Goal of the exercise –
Return the lines below that carry the word "blue".

Information provided –

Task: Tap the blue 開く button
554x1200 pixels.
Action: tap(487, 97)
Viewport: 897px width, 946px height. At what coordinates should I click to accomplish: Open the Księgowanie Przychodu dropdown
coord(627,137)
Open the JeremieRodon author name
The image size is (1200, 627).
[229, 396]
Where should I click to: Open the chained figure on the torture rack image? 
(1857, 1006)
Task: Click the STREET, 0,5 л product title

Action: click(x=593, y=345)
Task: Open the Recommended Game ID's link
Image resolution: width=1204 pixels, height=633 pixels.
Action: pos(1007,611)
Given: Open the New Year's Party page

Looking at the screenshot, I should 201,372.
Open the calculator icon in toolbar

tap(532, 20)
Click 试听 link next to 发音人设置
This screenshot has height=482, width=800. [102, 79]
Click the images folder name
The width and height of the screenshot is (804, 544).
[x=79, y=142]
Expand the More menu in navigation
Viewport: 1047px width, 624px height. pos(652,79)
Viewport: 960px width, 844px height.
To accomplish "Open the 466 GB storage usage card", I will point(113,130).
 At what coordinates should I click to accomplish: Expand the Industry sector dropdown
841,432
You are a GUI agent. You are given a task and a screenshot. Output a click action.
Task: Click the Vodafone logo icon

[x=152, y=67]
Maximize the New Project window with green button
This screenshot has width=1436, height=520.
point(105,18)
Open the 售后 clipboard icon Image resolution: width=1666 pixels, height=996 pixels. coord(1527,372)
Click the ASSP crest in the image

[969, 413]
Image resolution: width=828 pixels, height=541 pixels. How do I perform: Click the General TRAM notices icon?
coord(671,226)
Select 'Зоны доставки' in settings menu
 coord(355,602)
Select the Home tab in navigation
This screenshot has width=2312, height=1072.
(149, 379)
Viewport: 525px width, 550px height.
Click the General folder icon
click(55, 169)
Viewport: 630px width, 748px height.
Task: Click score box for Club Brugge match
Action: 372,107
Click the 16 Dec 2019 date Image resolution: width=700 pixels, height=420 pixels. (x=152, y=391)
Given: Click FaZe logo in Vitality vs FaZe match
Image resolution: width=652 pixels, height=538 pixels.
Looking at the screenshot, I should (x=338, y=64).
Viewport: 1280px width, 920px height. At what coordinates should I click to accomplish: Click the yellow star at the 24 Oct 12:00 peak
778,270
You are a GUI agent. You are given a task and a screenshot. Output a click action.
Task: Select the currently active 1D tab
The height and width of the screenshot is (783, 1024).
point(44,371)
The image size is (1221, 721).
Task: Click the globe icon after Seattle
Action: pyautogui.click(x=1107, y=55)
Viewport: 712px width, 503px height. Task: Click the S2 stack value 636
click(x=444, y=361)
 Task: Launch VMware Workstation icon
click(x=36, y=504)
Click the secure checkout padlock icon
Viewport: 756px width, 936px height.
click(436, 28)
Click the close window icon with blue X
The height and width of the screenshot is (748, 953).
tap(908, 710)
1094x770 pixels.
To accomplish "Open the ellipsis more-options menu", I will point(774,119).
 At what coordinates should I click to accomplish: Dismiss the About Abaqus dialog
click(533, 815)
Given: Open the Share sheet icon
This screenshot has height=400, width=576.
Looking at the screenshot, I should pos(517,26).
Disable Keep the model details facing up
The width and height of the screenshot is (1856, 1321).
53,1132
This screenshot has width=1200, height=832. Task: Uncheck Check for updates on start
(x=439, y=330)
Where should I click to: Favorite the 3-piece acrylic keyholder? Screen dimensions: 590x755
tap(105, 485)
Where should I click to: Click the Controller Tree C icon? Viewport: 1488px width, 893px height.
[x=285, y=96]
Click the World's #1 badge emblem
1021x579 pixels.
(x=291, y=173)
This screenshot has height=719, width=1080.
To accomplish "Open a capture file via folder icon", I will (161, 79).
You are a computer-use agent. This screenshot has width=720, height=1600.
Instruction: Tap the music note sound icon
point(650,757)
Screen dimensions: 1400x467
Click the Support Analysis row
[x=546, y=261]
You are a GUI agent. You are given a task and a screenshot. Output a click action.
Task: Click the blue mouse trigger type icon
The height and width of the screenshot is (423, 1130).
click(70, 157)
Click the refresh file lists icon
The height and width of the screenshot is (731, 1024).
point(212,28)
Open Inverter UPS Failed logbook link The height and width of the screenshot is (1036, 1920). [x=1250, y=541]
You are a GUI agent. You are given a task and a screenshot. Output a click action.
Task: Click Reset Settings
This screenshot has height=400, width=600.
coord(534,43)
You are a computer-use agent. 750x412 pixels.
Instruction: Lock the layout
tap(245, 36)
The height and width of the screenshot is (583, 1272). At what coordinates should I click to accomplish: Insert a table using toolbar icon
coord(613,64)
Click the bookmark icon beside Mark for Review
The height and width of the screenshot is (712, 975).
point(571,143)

Answer below –
Task: Tap the blue 開く button
Click the close window icon with blue X
Task: Click the blue mouse trigger type icon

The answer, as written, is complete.